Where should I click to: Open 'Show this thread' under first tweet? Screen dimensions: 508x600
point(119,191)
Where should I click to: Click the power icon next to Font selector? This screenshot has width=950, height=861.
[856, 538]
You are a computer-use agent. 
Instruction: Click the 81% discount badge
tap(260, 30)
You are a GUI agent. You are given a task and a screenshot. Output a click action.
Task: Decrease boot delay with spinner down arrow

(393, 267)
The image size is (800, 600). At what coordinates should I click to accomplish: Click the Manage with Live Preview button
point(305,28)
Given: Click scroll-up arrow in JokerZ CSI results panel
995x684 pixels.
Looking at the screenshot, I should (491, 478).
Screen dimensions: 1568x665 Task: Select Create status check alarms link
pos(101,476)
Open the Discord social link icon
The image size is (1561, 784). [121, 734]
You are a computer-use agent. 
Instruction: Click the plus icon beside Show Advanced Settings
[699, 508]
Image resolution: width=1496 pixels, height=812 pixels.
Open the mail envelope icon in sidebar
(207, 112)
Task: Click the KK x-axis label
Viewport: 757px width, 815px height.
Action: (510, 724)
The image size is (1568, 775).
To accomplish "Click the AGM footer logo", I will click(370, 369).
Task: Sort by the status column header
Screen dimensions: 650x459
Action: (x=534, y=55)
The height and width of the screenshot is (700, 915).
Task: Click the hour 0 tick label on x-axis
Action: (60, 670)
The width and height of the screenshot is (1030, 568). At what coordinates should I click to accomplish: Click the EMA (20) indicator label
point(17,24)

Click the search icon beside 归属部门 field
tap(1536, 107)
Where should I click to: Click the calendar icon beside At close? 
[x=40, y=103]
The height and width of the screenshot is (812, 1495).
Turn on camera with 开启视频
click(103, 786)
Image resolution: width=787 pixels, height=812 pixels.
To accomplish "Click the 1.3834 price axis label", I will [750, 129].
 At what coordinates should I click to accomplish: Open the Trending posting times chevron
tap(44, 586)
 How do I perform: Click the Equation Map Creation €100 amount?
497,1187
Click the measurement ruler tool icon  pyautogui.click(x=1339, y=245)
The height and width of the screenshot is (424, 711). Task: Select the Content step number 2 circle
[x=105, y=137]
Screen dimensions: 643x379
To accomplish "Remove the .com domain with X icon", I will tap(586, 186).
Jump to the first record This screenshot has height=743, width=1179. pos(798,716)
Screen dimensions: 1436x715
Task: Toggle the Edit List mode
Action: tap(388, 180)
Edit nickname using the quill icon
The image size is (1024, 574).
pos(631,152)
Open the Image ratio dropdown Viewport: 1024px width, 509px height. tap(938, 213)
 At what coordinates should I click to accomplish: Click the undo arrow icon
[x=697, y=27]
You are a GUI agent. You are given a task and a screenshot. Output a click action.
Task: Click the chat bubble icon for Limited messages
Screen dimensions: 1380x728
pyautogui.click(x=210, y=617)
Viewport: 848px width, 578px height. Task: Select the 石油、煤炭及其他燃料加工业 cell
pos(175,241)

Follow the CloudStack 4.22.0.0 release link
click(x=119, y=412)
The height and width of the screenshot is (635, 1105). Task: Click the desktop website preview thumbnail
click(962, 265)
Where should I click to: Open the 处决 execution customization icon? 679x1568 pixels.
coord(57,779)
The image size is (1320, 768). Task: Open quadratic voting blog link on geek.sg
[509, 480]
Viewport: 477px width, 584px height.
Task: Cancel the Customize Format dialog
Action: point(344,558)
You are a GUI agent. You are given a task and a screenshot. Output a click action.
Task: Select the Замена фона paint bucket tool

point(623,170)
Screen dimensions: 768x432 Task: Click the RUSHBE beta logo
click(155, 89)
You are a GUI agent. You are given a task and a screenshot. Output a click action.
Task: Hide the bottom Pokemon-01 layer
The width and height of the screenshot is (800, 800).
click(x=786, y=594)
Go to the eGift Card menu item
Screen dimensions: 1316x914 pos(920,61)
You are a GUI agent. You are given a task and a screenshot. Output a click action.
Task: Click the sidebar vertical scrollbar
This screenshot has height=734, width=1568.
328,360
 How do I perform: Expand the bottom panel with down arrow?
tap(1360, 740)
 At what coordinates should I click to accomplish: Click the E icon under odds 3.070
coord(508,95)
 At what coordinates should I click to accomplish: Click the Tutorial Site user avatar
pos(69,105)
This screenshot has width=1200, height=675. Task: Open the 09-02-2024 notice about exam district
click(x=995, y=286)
* * * * * * *
DIRECTIONS → Go through the data above and find the lines with the word "resolution". Copy each of those lines.

TASK RESPONSE →
Image resolution: width=1496 pixels, height=812 pixels.
Image resolution: width=787 pixels, height=812 pixels.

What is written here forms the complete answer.